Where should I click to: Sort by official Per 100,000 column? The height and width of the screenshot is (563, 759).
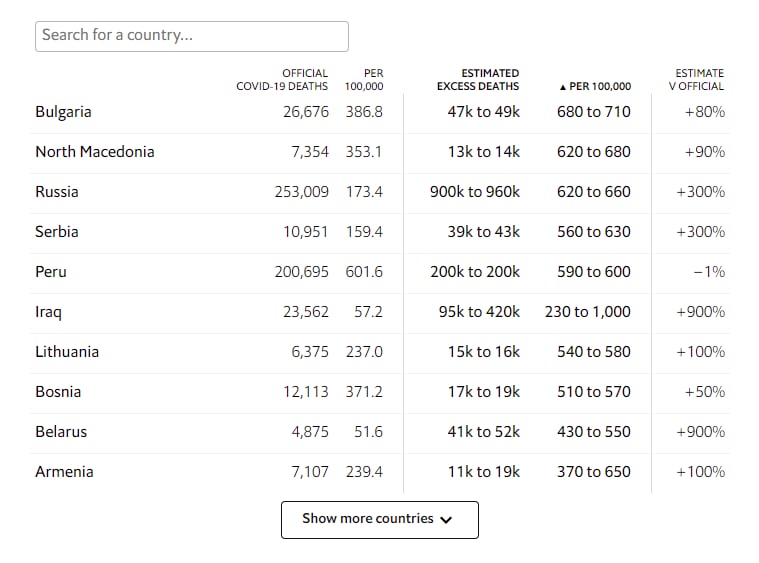pos(364,80)
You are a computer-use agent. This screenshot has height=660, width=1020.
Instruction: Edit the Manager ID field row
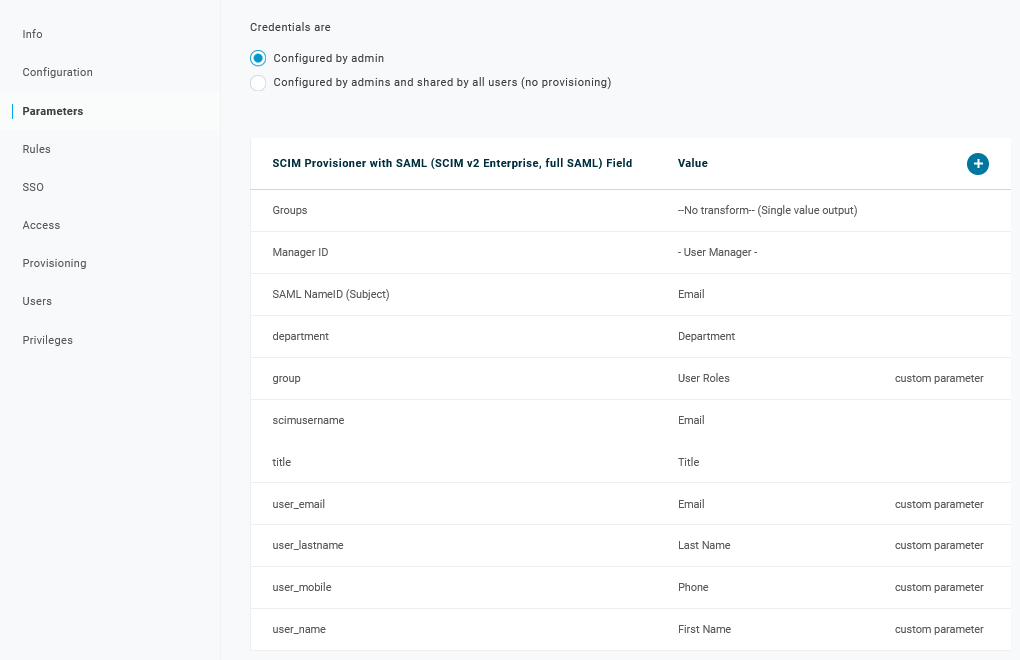coord(300,253)
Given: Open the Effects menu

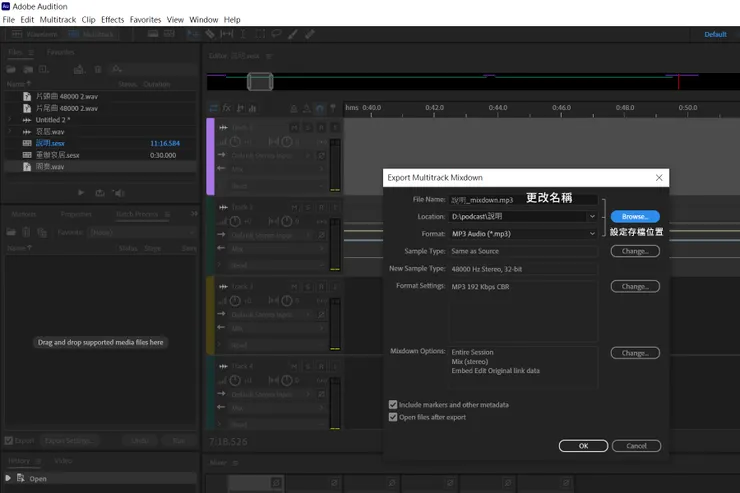Looking at the screenshot, I should [x=112, y=20].
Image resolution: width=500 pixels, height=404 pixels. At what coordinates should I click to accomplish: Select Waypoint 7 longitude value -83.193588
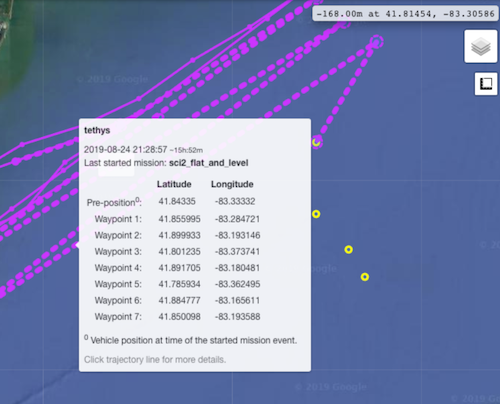point(237,317)
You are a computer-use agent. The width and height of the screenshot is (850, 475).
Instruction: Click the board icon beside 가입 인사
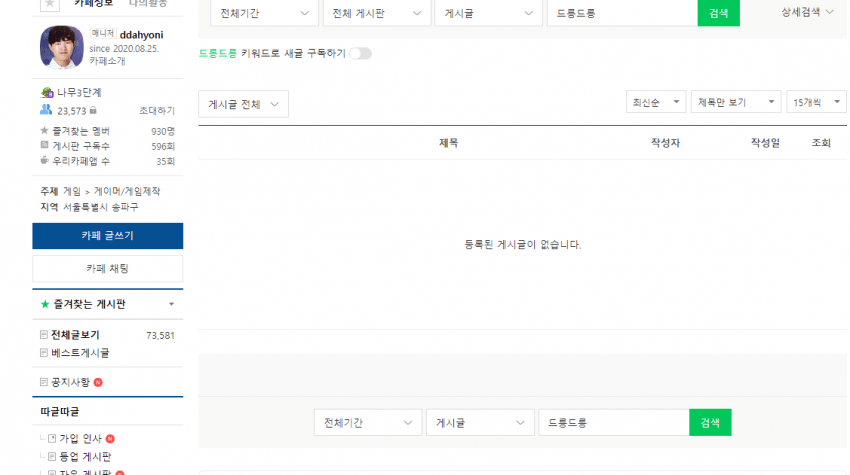(x=52, y=438)
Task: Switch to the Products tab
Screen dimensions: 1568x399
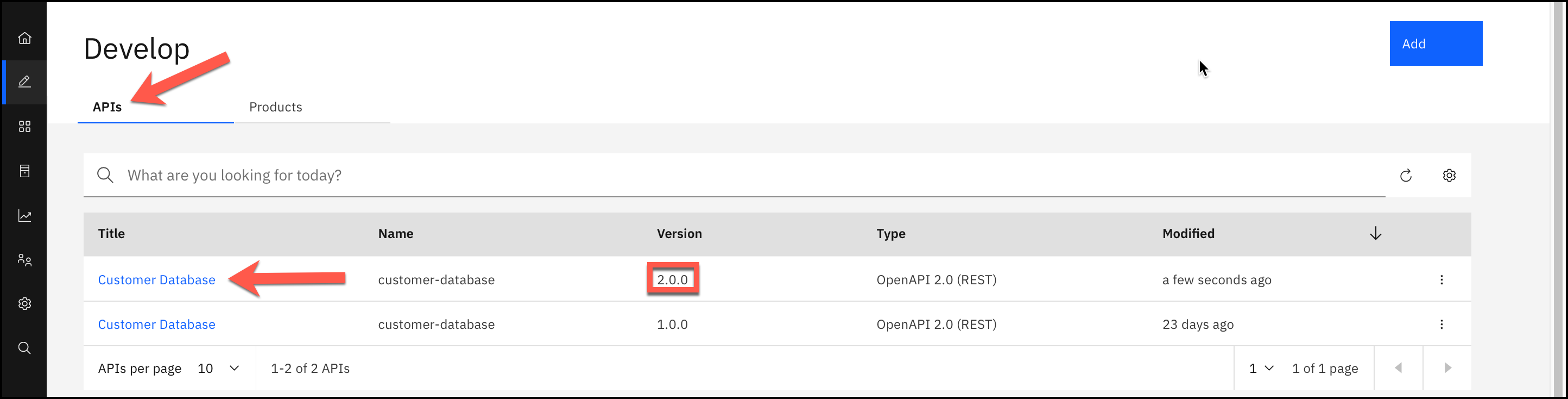Action: 276,107
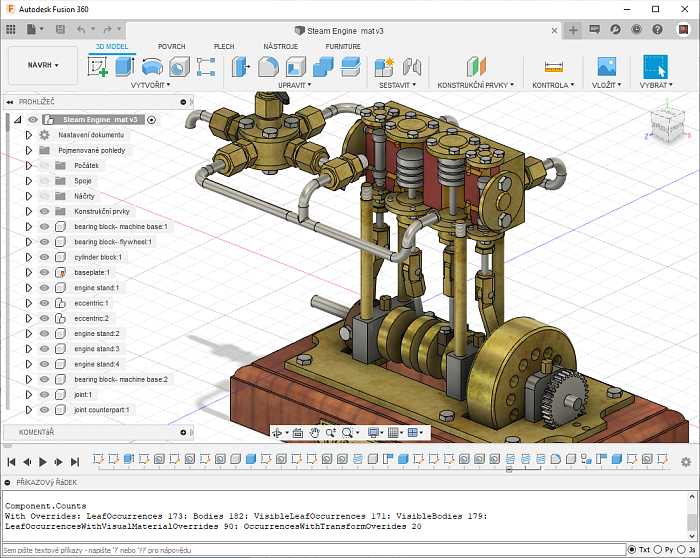
Task: Choose the Fillet tool in Upravit
Action: (268, 67)
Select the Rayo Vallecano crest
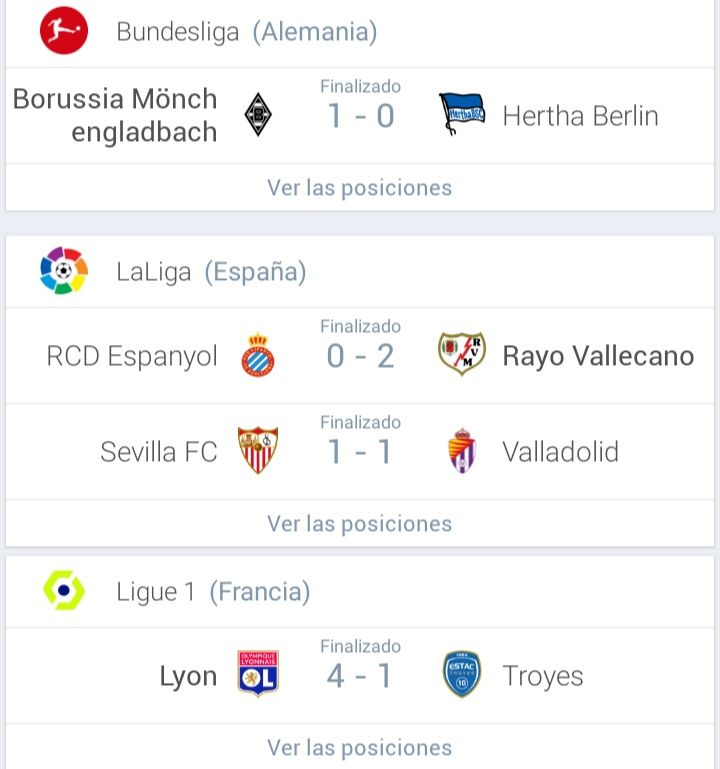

┄┄┄┄┄┄┄┄┄┄┄┄┄┄┄┄┄┄┄┄

EXERCISE PROMPT
When a line above contains the string "computer", copy that line.

REPLY
You are a computer-use agent. This screenshot has height=660, width=1020.
You are a computer-use agent. The width and height of the screenshot is (850, 475).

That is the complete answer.